Our material consisted of a research cohort and a clinic-based cohort (Fig. 1). Each index patient represented a separate family except for one (2 index individuals existed for family F181 from the clinic-based cohort). The research cohort included 11 putative or verified Lynch syndrome families from the nation-wide Hereditary Colorectal Cancer Registry of Finland.18 Among the original 81 kindreds ascertained through family history suggestive of Lynch syndrome, these 11 families showed no detectable germline changes by exon-specific screening methods19; yet, their disorder was found to be linked to the major MMR genes based on aberrant MMR protein expression and microsatellite instability (MSI) in tumor tissue.20 Besides point mutations, Mutation 1, a prevalent founder mutation in the Finnish population that consists of a 3.5-kb genomic deletion of MLH1 Exon 16 and flanking introns had been excluded by a specific test.21 Among the families, 45% fulfilled the Amsterdam Criteria I or II6, 22 and 55% at least 1 criterion included in the revised Bethesda guidelines.10
The clinic-based cohort (n = 34) consisted of patients referred to clinical genetic units of 5 hospital districts in Finland for suspected Lynch syndrome. Suspicion of Lynch syndrome was based on clinical features (21% met the Amsterdam criteria, 65% the revised Bethesda criteria and 15% none of these criteria), combined with the loss of MLH1, MSH2 or MSH6 protein expression (and MSI) in tumor tissue. All patients had undergone full exon sequencing of the implicated MMR genes and specific testing for Mutation 1 in a diagnostic laboratory at the Helsinki University Central Hospital and showed no mutations. All mutation-negative index individuals identified in the diagnostic laboratory during September, 2004–September, 2007, who consented to participation in the present investigation were included.

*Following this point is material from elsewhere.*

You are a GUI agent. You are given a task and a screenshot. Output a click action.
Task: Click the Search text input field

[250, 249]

Information on index patients (n = 51) from verified Lynch syndrome families from the Hereditary Colorectal Cancer Registry of Finland, all previously diagnosed with point mutations in MLH1 (n = 41) or MSH2 (n = 10), was used for clinical comparisons. The families met the Amsterdam or revised Bethesda guidelines (Table II below).

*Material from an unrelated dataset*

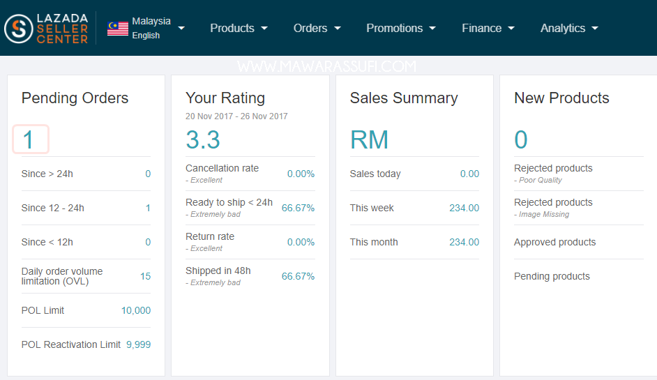Click the Ready to ship 66.67% value
Viewport: 657px width, 380px height.
298,208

DNA was extracted from lymphocytes and lymphoblasts as described23 and from formalin-fixed paraffin-embedded specimens of tumor and matching normal tissues according to Isola et al.24 The appropriate institutional review boards of the Helsinki University Central Hospital and Jyväskylä Central Hospital approved this study.
Immunohistochemical staining for MMR proteins was performed as described20 using the following mouse primary antibodies; anti-MLH1 (clone G168-15, Pharmingen, San Diego, CA), anti-MSH2 (clone FE-11, Calbiochem/Oncogene Research, San Diego, CA) and anti-MSH6 (clone 44, Transduction Laboratories, San Diego, CA).
Microsatellite instability analysis
For the research cohort, MSI status was determined using the Bethesda panel (BAT25, BAT26, D5S346, D2S123 and D17S250).25 For the clinic-based cohort, BAT25 and BAT26 were used because the sensitivity and specificity of these 2 mononucleotide repeat markers, or BAT26 alone, to diagnose high-degree instability has been found to be comparable to all 5 Bethesda markers together.26 Tumors were categorized into microsatellite-unstable (MSI, practically equivalent to MSI-high) or microsatellite-stable (MSS); we did not aim to distinguish MSI-low from MSS because MSI-low shows a generally poor correlation with MMR protein deficiency.27 Two or more markers among the entire Bethesda panel (research cohort) or either of the 2 mononucleotide repeats (clinic-based cohort) had to be unstable for the diagnosis of MSI. Tumors were considered MSS if fewer markers or none were unstable.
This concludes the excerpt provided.